** Task **
Where does the word "will" show up in the records? Copy every line that holds it.

** Records for this task **
▼

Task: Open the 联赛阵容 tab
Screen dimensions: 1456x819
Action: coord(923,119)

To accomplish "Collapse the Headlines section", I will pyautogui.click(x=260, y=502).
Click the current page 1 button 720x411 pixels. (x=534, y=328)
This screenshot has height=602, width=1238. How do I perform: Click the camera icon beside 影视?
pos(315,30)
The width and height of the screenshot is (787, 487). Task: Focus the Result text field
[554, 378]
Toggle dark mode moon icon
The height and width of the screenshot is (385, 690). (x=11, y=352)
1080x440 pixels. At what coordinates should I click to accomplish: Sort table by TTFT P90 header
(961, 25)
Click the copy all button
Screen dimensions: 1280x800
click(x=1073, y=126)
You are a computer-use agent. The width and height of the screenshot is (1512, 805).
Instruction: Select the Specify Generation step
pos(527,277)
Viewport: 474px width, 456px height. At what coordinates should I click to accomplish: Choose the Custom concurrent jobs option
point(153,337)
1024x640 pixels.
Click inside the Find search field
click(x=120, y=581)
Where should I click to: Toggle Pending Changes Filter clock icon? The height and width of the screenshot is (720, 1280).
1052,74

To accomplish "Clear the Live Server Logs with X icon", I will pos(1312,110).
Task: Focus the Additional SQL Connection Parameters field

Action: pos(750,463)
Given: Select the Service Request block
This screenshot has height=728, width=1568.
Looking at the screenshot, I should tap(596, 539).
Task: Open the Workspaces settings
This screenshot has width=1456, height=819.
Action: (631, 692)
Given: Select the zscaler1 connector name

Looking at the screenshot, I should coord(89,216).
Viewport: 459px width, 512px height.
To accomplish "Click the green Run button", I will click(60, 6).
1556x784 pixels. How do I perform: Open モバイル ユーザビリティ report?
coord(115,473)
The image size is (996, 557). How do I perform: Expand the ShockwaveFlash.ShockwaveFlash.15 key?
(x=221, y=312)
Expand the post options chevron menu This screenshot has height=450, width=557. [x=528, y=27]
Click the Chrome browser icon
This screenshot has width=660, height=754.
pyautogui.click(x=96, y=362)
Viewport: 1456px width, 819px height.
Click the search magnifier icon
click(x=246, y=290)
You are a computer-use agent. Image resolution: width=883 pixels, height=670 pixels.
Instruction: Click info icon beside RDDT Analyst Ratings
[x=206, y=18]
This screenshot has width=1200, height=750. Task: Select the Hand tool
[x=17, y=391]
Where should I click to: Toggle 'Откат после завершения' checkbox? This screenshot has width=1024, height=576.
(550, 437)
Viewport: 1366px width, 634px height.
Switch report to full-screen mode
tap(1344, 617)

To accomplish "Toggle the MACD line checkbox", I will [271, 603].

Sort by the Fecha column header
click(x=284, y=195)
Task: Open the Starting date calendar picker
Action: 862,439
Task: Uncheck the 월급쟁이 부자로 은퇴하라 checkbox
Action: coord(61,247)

▲

** Output **
To accomplish "Collapse the Headlines section", I will pyautogui.click(x=260, y=502).
To accomplish "Clear the Live Server Logs with X icon", I will pos(1312,110).
To accomplish "Click the green Run button", I will click(60, 6).
To accomplish "Toggle the MACD line checkbox", I will [271, 603].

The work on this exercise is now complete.